### What needs to be done
The response must consist of all the entries, duplicated without alteration.

━━━━━━━━━━

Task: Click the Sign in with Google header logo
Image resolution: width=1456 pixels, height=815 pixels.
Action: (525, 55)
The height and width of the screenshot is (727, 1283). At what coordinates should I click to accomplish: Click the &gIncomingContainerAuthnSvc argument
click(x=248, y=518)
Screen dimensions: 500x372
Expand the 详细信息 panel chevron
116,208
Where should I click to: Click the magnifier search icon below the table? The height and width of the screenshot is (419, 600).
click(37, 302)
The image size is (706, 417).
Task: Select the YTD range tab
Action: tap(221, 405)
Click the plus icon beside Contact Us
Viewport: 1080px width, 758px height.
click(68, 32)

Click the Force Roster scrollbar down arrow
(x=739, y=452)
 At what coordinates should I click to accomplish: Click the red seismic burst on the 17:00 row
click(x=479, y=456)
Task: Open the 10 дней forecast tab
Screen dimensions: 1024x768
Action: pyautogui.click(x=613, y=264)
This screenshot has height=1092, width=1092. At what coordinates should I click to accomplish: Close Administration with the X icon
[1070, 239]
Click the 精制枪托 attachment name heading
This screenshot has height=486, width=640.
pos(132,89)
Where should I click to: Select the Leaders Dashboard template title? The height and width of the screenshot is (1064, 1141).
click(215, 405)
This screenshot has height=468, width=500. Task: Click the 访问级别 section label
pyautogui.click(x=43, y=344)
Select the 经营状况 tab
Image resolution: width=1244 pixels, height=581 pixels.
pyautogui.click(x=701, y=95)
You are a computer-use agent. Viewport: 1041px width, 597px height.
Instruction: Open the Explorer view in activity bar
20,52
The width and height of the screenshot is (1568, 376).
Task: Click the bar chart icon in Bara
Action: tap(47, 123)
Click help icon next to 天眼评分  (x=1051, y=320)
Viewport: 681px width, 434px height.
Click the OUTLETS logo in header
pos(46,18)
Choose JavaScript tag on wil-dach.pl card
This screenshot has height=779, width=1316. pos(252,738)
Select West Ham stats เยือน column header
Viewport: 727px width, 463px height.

━━━━━━━━━━

### Solution for this task
Task: Click the Sign in with Google header logo
Image resolution: width=1456 pixels, height=815 pixels.
Action: (525, 55)
The height and width of the screenshot is (727, 1283). At what coordinates should I click to accomplish: Click the &gIncomingContainerAuthnSvc argument
click(x=248, y=518)
Screen dimensions: 500x372
Expand the 详细信息 panel chevron
116,208
Where should I click to: Click the magnifier search icon below the table? The height and width of the screenshot is (419, 600).
click(37, 302)
The image size is (706, 417).
Task: Select the YTD range tab
Action: tap(221, 405)
Click the plus icon beside Contact Us
Viewport: 1080px width, 758px height.
click(68, 32)

Click the Force Roster scrollbar down arrow
(x=739, y=452)
 At what coordinates should I click to accomplish: Click the red seismic burst on the 17:00 row
click(x=479, y=456)
Task: Open the 10 дней forecast tab
Screen dimensions: 1024x768
Action: pyautogui.click(x=613, y=264)
This screenshot has height=1092, width=1092. At what coordinates should I click to accomplish: Close Administration with the X icon
[1070, 239]
Click the 精制枪托 attachment name heading
This screenshot has height=486, width=640.
pos(132,89)
Where should I click to: Select the Leaders Dashboard template title? The height and width of the screenshot is (1064, 1141).
click(215, 405)
This screenshot has height=468, width=500. Task: Click the 访问级别 section label
pyautogui.click(x=43, y=344)
Select the 经营状况 tab
Image resolution: width=1244 pixels, height=581 pixels.
pyautogui.click(x=701, y=95)
You are a computer-use agent. Viewport: 1041px width, 597px height.
Instruction: Open the Explorer view in activity bar
20,52
The width and height of the screenshot is (1568, 376).
Task: Click the bar chart icon in Bara
Action: tap(47, 123)
Click help icon next to 天眼评分  (x=1051, y=320)
Viewport: 681px width, 434px height.
Click the OUTLETS logo in header
pos(46,18)
Choose JavaScript tag on wil-dach.pl card
This screenshot has height=779, width=1316. pos(252,738)
Select West Ham stats เยือน column header
Viewport: 727px width, 463px height.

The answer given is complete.